I have been co-applicant and organiser of a large scale mesocosm experiment in Medimeer, France, as part of the MesoAqua programme. This experiment examined the effects of a sediment pulse on relative pelagic and benthic production and food web dynamics in a marine lagoon.
PhD thesis 2006-2011
Some of the major problems we face today are human induced changes to the nitrogen (N), phosphorus (P) and carbon (C) cycles. Predicted increases in rainfall and temperature due to climate change, may also increase dissolved organic matter inflows to freshwater ecosystems in the boreal zone. N, P, C and light, are essential resources that most often limit bacterial (BP) and phytoplankton production (PPr) in the pelagic zone of lakes. PPr and BP not only constitute the total basal C resource for the pelagic aquatic food web, but also influence ecosystem function and biogeochemical cycles.
During my doctoral studies at Umeå University, Sweden, within the LEREC group, I examined how N, P, C and light affect the relative and absolute rates of PPr and BP. This was studied along a wide latitudinal and trophic gradient using published data, and in two in situ mesocosm experiments in an oligotrophic lake. In the experiments I manipulated not only bottom-up drivers of production, but also top-down predation to examine how these factors interact to affect pelagic food web structure and function.

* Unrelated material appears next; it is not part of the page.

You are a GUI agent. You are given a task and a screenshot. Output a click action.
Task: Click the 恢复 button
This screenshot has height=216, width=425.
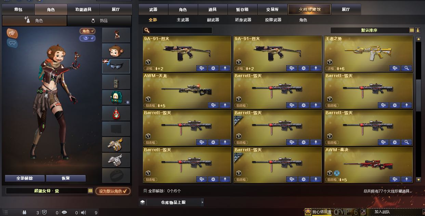[x=66, y=178]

Globally the most important predictors of areal and volumetric PPr were latitude, total-N, and lake shape. BP tended to be relatively stable, therefore the BP:PPr ratio was primarily affected by changes in PPr (Faithfull et al. 2011). In Northern Sweden where N-deposition is low, PPr was primarily N-limited and BP was P- and C-limited, therefore bacteria and phytoplankton were not directly competing for nutrients (Faithfull et al. 2010). Although the energy pathway from bacteria to higher consumers is generally longer than from phytoplankton to zooplankton and fish, increased BP still stimulated the biomass of rotifers, calanoid copepods and planktivorous fish. This appeared to be mediated through intermediate bacterial grazers such as flagellates and ciliates (Faithfull et al. 2011; Faithfull et al. 2012). Interaction effects between top-down and bottom-up drivers were evident in middle of the food web (i.e. rotifers and ciliates), which suggests more effort should be made to examine these frequently overlooked trophic levels.
Honours thesis 2004
Cyanobacterial blooms are a considerable problem to water users and also tend to affect energy transfer through aquatic food webs negatively. Cyanobacteria can reach high cell concentrations rapidly under favourable conditions due to entrainment of resting stages (i.e. akinetes) from the sediments. During my honours thesis I studied the interactive effects of sediment location and salinity on the germination of Anabaena flos-aquae akinetes from a shallow, tidally influenced lake. Littoral sediments showed higher akinete germination rates than open water sediments and akinete germination was not affected by increasing salinity. Consequently sea-level rise and increased salinity in this lake will not influence akinete germination, although filament growth was negatively affected by increased salinity (Faithfull & Burns 2006).